There were fears in the Treasury that Boris Johnson had “talked up” Mr Sunak’s package too much while answering MPs’ questions yesterday.
The Prime Minister told the Commons that it was his “desire to get parity of support” between the employed and self-employed.
But Downing Street sources instead said Mr Sunak’s guiding principle was “fairness” instead of parity.
One government figure said: “No matter how we do this, there will be people who fall through the gap. What matters most is we get money to those who need it the most as quickly as we can”.
Better off earners are instead judged to have nest eggs tucked away that they can delve into for short-term support.
Five million Brits – almost one in six of the workforce – work for themselves.
Some 1.7 million of them have already been left out of pocket by the crisis, the Resolution Foundation think-tank warned yesterday.
But until the brand new system is up and running, they will be asked to go on Universal Credit.

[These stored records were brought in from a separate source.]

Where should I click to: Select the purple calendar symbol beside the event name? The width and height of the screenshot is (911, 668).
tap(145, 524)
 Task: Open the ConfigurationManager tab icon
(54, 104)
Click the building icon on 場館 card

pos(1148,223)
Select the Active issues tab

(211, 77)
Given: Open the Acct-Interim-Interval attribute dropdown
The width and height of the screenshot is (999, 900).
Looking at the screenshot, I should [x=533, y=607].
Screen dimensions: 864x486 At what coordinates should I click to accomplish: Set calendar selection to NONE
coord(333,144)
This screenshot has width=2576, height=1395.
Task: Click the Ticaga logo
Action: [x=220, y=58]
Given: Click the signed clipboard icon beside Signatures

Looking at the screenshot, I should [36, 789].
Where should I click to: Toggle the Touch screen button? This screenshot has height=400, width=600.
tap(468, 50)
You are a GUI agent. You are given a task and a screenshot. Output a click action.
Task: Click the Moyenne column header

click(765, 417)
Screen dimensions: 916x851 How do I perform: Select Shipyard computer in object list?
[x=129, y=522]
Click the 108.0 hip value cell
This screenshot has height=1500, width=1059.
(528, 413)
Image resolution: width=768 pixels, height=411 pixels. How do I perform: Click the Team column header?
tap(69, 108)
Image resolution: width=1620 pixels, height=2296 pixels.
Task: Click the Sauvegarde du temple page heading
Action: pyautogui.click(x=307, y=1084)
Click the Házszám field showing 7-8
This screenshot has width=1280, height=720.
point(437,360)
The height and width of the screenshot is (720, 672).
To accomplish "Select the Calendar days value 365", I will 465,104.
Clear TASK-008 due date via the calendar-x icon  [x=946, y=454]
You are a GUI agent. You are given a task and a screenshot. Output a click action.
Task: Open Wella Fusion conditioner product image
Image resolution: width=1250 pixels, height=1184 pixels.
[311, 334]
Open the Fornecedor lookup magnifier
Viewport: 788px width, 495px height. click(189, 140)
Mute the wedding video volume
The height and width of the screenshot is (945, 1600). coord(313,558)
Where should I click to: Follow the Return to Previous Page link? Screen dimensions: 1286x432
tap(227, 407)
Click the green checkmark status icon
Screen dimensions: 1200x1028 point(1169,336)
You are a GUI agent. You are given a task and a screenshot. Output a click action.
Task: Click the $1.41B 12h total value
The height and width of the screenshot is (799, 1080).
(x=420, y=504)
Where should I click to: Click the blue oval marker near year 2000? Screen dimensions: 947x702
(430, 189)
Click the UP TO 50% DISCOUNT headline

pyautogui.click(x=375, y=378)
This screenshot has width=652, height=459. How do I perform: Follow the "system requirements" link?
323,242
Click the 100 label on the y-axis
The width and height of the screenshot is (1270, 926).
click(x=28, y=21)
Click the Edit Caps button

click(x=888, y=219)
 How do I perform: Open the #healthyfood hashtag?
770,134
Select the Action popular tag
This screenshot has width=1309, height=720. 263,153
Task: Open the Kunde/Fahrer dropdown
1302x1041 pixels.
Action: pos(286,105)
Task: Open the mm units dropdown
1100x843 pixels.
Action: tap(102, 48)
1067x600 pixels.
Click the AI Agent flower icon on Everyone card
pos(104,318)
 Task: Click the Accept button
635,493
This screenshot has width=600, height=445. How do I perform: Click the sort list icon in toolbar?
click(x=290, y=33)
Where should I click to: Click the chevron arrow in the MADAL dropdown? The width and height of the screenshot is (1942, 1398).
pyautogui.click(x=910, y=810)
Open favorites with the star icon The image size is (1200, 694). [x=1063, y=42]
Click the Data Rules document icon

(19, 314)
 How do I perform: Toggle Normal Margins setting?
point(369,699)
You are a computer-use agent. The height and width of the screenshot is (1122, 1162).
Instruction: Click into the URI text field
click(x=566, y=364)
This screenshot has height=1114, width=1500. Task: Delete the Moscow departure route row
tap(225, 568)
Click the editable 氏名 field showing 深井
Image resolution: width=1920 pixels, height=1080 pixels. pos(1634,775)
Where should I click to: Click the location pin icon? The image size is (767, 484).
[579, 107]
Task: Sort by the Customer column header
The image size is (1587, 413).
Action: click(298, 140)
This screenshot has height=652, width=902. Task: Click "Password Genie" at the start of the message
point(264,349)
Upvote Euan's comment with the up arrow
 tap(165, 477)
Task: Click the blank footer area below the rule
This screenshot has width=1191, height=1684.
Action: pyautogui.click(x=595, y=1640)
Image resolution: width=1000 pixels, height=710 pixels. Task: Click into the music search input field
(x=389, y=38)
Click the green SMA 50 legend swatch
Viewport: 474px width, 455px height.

The Chancellor will also highlight how he last week hiked the job support element of the benefit to £94 a week, as well as point to the series of other emergency reliefs he has put in place,
including deferring VAT, mortgage holidays, scrapping business rates and free loans for businesses.
Insiders also yesterday claimed the new self-employed bailout has been “incredibly difficult” to set up, and there were also serious concerns about designing a system that took away the
incentive to work.
Mr Johnson also told MPs yesterday that the Government will “put our arms around every worker” to help them during the unprecedented crisis.
He told PMQs: “As a society and a country we’re doing a quite extraordinary thing.
“For the first time in our history, to get through this crisis, we’re putting our arms as a country around every single worker, every single employee in this country.
“It is a quite unprecedented step. I know there are concerns about the self-employed, but he’ll be hearing more in the next couple of days from the Chancellor.”
The Chancellor last week launched an all-out bid to save millions of jobs by promising to pay 80 per cent of the wages of staff kept on the books.
And the PM hinted today’s bailout for Britain’s five million self-employed will be on a similar scale, saying he wants “parity” of support.
Mr Sunak also extended the one year business rates holiday to all firms forced to close for the coronavirus lockdown.
That means estate agents, hairdressers, furniture stores, sports shops and other businesses forced to shut down for at least three weeks will pay no rates until April 2022.
It is an extension of the one-year business rates holiday handed to retailers, pubs, restaurants, leisure centres and travel agents in last week’s announcement.